Monday, June 30, 2008

This is Trouble


WESTMINSTER PRESBYTERIAN CHURCH
June 29th 2008

Rev. Mark R. Bradshaw-Miller
“This is Trouble”
Genesis 22:1-4
This story, often called the Sacrifice of Isaac, is about faith and trust and about how even that which is most precious to us can become a hindrance to faith. It is a story where Abraham is asked by God to sacrifice his beloved son. It is a story about how God tests the first family of our faith. And it is a story about trust in God’s provision for life. At least this is most all the books, commentaries, and papers I can find on this passage.
However, this passage also is a story about other and frankly more disturbing issues. It is a story of how a young boy becomes a pawn to test a parent’s faith. It is a story that looks to be about a God who demands child sacrifice for appeasement. It is a story that ends with Isaac and Abraham never speaking to one another again. And it is a story where God ceases to speak to Abraham. It is obviously a story with which we need to wrestle. And wrestle is what I did this week.
Months ago it seemed like a good idea to preach this passage; though this week I began to question that wisdom. To be faithful to our biblical text we have to tell both the uplifting and the disturbing parts of the story. At this moment, faced with the disturbing parts, I find myself wanting some explanation from God. I am left wondering: “God, what is it that we are supposed to do with the difficult and disturbing parts of this passage?” At the risk of overstating this, I have envisioned myself playing the role of Job asking for an audience with God and an explanation for those things which simply cannot be explained away.
On the one hand it is an appropriate metaphor in that we are seeking explanation for something that is troubling. But on the other it is not because we ourselves have not suffered this trouble. But it is worthy of our attention anyway. As I wrestled with my indignation of this passage I had an, ‘aha’ moment. It was a moment both rewarding and humbling. As I thought to myself, “how could anyone sacrifice their child to appease God?” It occurred to me, children are sacrificed for far less divine reasons all the time. We do not often think in these terms because too often we do not see the children being sacrificed as ours. So I took my anger of thinking: “How someone could sacrifice their children, and thought what if I considered all children as my own? Or all people as my own flesh and blood?”

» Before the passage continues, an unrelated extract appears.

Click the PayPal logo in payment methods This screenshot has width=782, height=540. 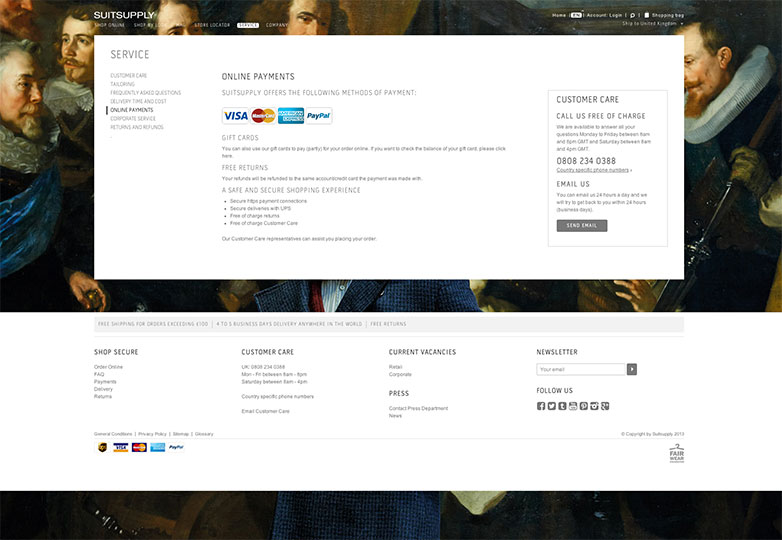(x=318, y=116)
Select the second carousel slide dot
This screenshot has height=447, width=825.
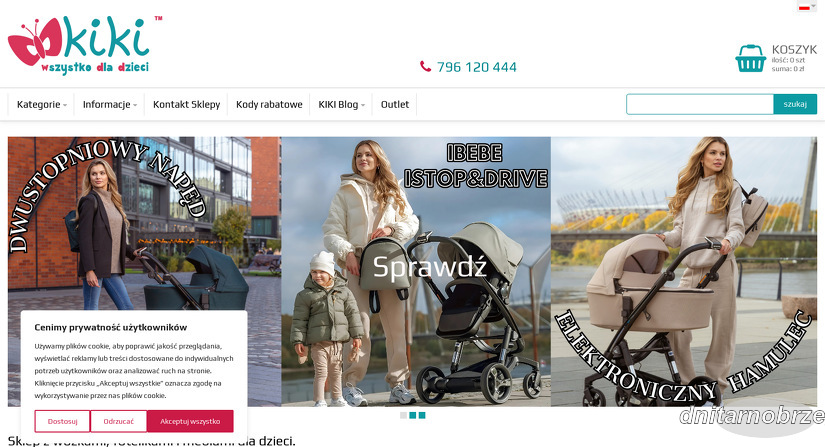(412, 415)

I must admit it got me a little fired up as I began to consider some things. It was not pretty and, in fact, rather overwhelming. So as I share these examples of child sacrifice, hang in with me because I promise that there are things we can do. I thought first of the calls from politicians for sacrifice over the last 5 and half years. But most, in fact, all but one, of those politicians who called for the sacrifice of children made sure that their own children would never face danger. I am left to wonder: How different would the situation be today, if each person calling for the children of others to go off and fight a war, had to send their own children?
Or to bring things a bit closer to home: Saint Louis is home to some of the finest medical institutions in the Nation while right outside their doors, children go without insurance and asthma has become a rite of passage. And compound this problem with the issue of health disparity and you begin to understand why the infant mortality rate is two and half times higher in the African American community. This is an outrage.

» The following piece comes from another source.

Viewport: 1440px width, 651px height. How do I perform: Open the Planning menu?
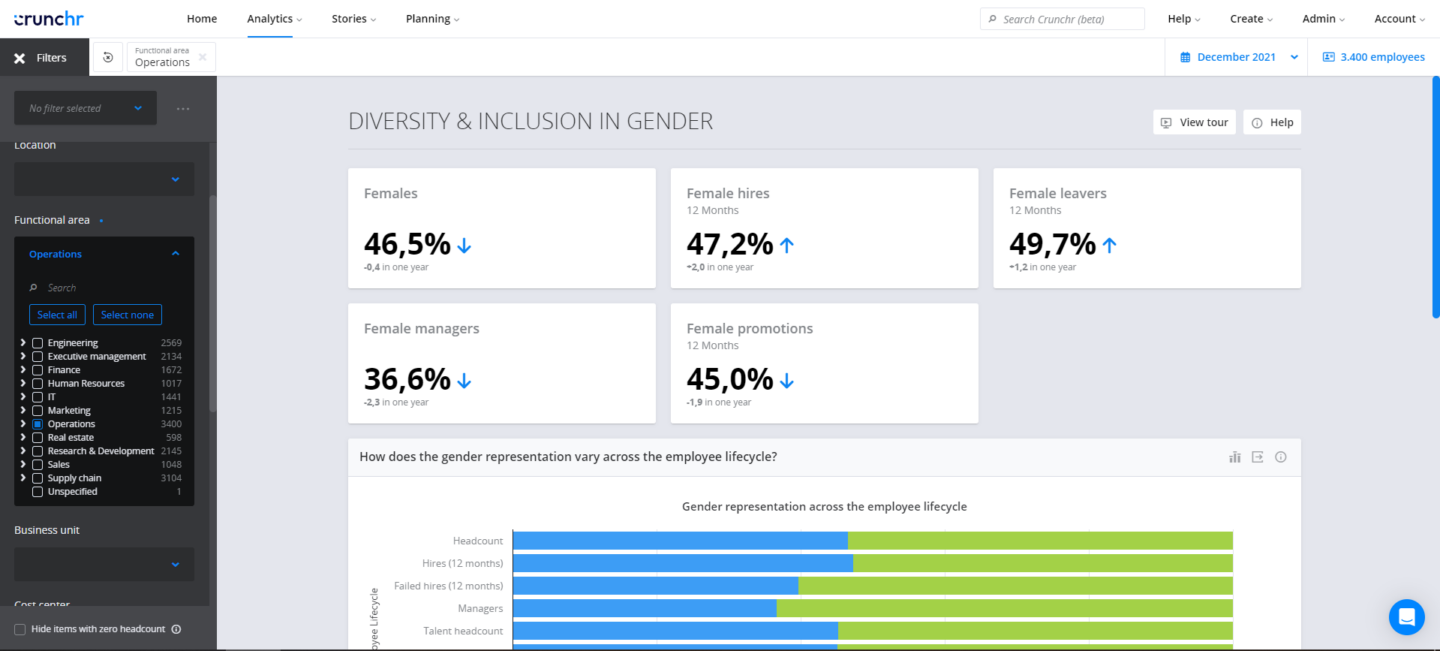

And moving from health to education, we know that Saint Louis is also home to some of the finest academic institutions beginning with preschools all the way up to our world renowned Universities. Yet in the same town our public school system is no longer accredited, something is not right with this picture. While it is true that the law of the land is no longer “Separate but equal,” the practice of our land has clearly become savagely separate and unequal. How different might this situation be if we saw the children who are sacrificed on this altar of inequality as our children?
As Christians we should be outraged and appalled by these realities because whether we know them personally or not; they are our children, every last one of them. But the harsh reality is that we cannot do everything. There is too much to be done, but we can be part of taking a stand against sacrifice in any form. We can take a stand, we can say: ‘Those children, are our children and will not stand idly by as they are sacrificed.”
And where do these words get feet? In a small way I believe that through our outreach ministries we do have the opportunity to make a difference. You may not know it, but there are many opportunities to volunteer our time working with children, our children. Through our work with UCM (Union Communion Ministries) we could get our hands dirty in the community garden, or tutor at Clark elementary school, or we could volunteer our time with the summer bible camp, or help to create a safe environment at our Halloween safe night in the West End Community center, or even participate in providing Christmas for children who may not have one through the Breakfast with Santa program. These are just some of the ways in which we can put feet to our words.
I believe that there is no way to explain away the difficult places of this passage. Nor do I think it necessary. Instead we must take our discomfort with God’s request, a request God does not accept once offered, and use that discomfort to make change. Use the discomfort at the sacrifice of one child to ensure the end of all child sacrifice. Amen? Amen.